NASA IS TESTING A FLYING SAUCER TO SEND HUMANS TO MARS

Right now NASA is working on its low-density supersonic decelerator (LDSD) project. This project even includes a genuine flying saucer, which would transport astronauts from our blue planet to the surface of the red planet.

With interest in outer space starting to pick up again, NASA is doubling down its efforts to send humans to Mars by focusing on a BIG plan: have humans on the moon by 2035.

That might seem like a long way off, but considering NASA is going to have to build a ship larger than anything they have ever made, they still have a lot of work to do.

Many of you are probably thinking, why not use the same style of ship that landed the Curiosity on Mars? The truth is that this mission is much harder.

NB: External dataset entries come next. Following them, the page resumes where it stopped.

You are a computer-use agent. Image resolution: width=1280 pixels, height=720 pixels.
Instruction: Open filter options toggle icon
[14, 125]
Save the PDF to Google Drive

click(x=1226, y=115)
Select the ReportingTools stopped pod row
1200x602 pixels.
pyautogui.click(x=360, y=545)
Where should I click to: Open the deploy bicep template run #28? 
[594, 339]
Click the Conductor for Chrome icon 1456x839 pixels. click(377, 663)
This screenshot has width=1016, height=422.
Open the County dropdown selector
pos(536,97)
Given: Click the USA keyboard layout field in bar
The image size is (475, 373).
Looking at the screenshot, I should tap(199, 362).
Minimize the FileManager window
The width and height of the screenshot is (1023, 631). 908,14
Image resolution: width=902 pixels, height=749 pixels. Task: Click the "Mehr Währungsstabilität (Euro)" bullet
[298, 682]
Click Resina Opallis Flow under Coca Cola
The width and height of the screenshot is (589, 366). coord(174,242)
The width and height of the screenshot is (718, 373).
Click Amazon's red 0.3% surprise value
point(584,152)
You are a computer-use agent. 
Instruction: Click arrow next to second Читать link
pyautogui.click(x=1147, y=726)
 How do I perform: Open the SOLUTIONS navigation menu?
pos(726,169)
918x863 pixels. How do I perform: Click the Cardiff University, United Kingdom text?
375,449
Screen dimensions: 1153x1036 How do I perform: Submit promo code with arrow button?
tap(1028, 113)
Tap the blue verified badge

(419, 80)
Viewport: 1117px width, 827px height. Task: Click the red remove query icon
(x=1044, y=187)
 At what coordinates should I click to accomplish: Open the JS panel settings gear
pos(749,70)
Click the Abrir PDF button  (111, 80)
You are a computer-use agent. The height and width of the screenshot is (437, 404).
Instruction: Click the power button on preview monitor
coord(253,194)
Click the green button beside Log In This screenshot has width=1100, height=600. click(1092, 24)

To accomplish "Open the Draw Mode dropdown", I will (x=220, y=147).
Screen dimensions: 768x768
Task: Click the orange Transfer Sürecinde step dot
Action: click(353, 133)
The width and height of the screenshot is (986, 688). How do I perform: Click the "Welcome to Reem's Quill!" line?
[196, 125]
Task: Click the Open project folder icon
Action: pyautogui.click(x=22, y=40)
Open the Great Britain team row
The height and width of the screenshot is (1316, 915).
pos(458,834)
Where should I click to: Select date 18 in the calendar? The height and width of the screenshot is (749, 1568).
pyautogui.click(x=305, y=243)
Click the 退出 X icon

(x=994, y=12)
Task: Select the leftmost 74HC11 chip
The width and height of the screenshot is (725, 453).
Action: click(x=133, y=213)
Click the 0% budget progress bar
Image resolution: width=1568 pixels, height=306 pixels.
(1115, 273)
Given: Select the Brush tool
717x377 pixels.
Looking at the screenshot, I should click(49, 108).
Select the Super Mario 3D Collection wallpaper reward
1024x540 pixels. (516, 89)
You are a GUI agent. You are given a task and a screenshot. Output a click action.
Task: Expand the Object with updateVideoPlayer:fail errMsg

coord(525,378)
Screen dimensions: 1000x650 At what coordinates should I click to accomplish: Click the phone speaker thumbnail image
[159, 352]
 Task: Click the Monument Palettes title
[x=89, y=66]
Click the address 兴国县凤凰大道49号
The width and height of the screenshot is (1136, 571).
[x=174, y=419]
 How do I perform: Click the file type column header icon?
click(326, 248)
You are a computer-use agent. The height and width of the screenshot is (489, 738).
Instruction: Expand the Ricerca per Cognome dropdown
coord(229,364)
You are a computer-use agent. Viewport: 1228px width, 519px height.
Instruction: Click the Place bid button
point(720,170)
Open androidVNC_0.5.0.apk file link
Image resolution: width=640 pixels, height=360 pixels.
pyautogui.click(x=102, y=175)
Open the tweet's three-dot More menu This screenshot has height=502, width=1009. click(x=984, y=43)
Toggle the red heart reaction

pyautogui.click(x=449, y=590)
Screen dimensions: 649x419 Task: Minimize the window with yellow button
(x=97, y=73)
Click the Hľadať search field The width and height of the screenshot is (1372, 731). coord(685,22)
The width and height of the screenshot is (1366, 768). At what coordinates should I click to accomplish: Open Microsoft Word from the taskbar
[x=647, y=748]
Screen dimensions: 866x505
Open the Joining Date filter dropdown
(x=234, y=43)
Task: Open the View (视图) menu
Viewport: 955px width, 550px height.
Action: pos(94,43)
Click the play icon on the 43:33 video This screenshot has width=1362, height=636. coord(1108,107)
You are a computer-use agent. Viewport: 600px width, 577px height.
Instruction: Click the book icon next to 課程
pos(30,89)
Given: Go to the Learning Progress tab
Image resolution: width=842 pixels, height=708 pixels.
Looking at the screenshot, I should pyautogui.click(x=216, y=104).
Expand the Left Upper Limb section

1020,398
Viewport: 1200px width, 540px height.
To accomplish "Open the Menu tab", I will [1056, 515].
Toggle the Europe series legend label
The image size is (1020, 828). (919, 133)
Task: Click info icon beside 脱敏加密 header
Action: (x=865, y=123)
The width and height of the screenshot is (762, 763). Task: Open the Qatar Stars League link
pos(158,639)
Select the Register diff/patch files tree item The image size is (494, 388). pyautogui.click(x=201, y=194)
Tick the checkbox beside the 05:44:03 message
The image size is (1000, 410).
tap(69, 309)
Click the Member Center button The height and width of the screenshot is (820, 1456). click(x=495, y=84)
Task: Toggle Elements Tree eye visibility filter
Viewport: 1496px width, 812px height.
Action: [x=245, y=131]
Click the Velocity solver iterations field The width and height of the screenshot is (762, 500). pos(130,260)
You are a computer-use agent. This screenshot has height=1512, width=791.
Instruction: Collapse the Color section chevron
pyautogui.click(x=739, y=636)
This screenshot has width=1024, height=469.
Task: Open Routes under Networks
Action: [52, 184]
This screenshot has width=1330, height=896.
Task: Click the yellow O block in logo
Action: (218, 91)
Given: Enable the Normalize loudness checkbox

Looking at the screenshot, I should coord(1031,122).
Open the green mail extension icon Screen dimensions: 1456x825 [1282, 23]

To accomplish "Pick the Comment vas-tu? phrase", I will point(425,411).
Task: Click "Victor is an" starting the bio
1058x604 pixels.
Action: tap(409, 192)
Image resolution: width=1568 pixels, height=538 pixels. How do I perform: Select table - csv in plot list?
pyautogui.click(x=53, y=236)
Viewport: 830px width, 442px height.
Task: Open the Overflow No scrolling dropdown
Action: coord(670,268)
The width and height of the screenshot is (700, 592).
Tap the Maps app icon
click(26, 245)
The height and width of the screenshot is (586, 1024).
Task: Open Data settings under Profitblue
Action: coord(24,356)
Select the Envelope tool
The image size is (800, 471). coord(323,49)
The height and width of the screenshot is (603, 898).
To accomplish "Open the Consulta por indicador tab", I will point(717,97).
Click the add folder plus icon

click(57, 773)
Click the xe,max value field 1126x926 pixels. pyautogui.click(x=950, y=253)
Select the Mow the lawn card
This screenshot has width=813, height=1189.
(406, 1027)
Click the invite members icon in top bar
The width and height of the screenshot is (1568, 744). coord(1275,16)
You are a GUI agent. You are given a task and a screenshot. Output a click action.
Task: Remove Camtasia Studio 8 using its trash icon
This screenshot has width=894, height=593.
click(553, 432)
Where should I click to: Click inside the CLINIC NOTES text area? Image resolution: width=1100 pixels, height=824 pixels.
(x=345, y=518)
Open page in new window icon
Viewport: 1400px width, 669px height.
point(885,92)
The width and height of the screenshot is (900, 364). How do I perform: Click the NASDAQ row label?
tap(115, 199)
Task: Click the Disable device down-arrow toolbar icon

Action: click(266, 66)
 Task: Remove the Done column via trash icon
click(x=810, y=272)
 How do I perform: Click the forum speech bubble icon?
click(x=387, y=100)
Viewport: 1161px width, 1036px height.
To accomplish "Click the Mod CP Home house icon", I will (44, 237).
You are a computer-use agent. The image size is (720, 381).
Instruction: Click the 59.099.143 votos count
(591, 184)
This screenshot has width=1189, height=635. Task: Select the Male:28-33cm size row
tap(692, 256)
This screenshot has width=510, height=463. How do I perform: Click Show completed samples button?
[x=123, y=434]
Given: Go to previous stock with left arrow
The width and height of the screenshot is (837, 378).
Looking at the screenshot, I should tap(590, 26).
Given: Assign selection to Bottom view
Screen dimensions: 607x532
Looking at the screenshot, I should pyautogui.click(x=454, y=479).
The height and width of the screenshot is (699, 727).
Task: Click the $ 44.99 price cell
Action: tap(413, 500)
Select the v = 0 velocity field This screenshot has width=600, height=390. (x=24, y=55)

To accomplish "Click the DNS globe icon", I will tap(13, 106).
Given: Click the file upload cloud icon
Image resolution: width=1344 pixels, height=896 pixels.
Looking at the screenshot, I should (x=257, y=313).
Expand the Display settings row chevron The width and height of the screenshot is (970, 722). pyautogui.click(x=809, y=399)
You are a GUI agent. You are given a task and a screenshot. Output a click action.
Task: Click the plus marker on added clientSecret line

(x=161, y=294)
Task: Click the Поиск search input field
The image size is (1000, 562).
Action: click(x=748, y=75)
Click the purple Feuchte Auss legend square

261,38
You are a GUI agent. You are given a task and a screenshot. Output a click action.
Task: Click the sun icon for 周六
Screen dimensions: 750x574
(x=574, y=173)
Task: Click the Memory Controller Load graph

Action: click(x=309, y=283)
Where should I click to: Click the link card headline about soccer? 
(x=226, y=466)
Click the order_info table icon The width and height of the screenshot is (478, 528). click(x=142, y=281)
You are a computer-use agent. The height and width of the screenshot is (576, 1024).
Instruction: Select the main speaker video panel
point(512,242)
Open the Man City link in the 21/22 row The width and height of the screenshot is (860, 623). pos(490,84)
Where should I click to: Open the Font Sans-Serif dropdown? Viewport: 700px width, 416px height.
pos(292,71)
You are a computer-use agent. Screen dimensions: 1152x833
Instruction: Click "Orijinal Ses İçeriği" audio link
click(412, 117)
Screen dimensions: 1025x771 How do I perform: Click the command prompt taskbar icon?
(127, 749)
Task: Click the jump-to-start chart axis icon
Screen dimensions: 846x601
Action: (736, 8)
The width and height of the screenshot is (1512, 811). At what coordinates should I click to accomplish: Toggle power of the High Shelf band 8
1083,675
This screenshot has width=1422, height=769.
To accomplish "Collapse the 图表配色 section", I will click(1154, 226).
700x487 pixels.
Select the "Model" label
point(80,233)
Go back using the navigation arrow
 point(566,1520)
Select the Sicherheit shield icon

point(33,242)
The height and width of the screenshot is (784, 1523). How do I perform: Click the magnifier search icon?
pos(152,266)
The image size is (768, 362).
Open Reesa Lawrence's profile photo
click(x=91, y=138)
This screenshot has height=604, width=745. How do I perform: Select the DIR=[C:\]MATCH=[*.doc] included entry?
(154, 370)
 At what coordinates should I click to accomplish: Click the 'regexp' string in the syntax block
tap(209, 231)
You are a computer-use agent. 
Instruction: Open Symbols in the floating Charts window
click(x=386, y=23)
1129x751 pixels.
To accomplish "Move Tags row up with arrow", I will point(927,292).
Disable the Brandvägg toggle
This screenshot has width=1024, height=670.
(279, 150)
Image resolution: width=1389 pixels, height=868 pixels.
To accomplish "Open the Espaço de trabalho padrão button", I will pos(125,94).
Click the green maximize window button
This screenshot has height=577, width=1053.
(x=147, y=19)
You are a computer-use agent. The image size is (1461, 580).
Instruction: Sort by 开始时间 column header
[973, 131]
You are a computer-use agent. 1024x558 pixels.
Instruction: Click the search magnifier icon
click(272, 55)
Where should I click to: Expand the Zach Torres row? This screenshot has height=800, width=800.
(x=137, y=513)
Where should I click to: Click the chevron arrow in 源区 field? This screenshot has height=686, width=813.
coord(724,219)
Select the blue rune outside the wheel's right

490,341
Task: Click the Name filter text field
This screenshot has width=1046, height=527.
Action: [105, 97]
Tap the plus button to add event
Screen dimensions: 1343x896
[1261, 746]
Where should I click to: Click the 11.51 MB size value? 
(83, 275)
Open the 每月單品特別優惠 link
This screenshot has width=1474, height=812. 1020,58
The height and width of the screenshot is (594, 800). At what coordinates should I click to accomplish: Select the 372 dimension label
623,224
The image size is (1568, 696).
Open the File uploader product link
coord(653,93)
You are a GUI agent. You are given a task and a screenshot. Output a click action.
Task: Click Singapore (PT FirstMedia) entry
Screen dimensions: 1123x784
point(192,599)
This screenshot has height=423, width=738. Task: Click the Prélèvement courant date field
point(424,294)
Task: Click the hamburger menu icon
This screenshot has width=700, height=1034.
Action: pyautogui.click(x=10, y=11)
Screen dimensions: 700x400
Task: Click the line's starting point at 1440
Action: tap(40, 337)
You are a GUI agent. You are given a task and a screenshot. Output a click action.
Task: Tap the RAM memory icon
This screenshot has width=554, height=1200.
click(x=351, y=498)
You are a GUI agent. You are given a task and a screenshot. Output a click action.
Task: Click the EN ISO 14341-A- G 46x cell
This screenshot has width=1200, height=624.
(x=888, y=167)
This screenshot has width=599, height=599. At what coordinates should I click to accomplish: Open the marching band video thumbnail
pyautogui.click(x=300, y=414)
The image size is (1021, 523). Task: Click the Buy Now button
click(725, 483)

Transporting and landing humans on the red planet is a lot different than landing a robot. First off, the size of the spacecraft is vastly different. Second, the craft would have to land differently, basically...a lot slower.

Because of this, NASA is trying new technologies with their LDSD project to ensure the safest and best way of slowly landing a spacecraft after it has entered the red planet’s atmosphere.

This new technology is essentially is a flying saucer, or at least a body that is shaped like one that even includes a giant blow-up tube that surrounds the craft. This bizzarre looking contraption is called the Supersonic Inflatable Aerodynamic Decelerator (SIAD), and loks like something out of a Ray Bradbury novel.

With this new technology, it will only be a matter of time before we start seeing giant saucers flying through the sky. Only this time they won't be Unidentified Flying Objects, we'd know that it was us, the aliens that hope to live on Mars.

THE ACTUAL LDSD


The Team Behind The LDSD Project

Landing Projections For The LDSD

LDSD Preparing For A Test Flight

Updating decades-old technology

Last year, when the LDSD was tested for the first time -- also launched from the U.S. Navy's Pacific Missile Range facility in Kauai, Hawaii -- the deployment of the parachute was the only problem, when it didn't inflate as expected.

This time around, a new design is being tested: the Supersonic Ringsail parachute, which NASA says is the largest supersonic parachute ever tested for landing on Mars.

Current technology for the task -- decelerating from high speeds during re-entry into the atmosphere, to the final stages of landing on Mars -- dates back to NASA's Viking Program, which put two landers on the Martian surface in 1976.

The basic Viking parachute design has been used ever since. It was successfully used again in 2012 to deliver the rover Curiosity to Mars.

NASA will need new and improved landing technologies to handle the larger spaceships of tomorrow and land them on rocky surfaces, as well as at higher elevations.